> _What is asked_
Please copy the data below word for word, from its first line through the line that contains "tap(209, 111)", and include both of those lines.

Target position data
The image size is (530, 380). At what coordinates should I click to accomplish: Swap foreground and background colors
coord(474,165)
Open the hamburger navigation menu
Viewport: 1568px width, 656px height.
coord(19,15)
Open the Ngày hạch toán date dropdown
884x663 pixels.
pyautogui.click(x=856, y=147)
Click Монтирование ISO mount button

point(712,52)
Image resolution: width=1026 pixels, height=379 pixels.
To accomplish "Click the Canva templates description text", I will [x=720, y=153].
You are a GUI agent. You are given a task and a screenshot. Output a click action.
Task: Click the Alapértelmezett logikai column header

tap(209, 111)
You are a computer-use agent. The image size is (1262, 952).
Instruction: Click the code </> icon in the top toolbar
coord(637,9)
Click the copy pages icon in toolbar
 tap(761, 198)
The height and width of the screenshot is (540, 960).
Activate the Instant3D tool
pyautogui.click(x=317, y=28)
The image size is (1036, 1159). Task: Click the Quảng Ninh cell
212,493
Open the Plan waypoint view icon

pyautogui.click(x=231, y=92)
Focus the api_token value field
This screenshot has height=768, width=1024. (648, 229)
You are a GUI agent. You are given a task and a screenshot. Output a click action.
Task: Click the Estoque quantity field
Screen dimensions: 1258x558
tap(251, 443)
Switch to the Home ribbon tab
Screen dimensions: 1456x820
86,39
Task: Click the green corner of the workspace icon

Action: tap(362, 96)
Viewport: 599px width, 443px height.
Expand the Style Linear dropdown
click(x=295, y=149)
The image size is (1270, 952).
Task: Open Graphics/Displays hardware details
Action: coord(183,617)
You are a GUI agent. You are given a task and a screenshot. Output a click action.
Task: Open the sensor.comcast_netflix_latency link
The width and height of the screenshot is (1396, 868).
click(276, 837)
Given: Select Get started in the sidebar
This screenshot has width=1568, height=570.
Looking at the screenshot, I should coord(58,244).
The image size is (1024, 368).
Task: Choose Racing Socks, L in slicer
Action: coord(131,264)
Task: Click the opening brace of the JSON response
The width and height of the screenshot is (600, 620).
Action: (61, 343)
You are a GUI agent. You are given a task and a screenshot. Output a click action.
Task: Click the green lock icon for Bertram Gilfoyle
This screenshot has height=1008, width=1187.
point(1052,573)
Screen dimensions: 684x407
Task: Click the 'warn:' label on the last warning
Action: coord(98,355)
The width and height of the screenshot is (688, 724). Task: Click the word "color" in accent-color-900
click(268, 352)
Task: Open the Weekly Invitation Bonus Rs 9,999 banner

> _Task response_
The image size is (530, 380). At what coordinates should I click to accomplish: Swap foreground and background colors
coord(474,165)
Open the hamburger navigation menu
Viewport: 1568px width, 656px height.
coord(19,15)
Open the Ngày hạch toán date dropdown
884x663 pixels.
pyautogui.click(x=856, y=147)
Click Монтирование ISO mount button

point(712,52)
Image resolution: width=1026 pixels, height=379 pixels.
To accomplish "Click the Canva templates description text", I will [x=720, y=153].
You are a GUI agent. You are given a task and a screenshot. Output a click action.
Task: Click the Alapértelmezett logikai column header

tap(209, 111)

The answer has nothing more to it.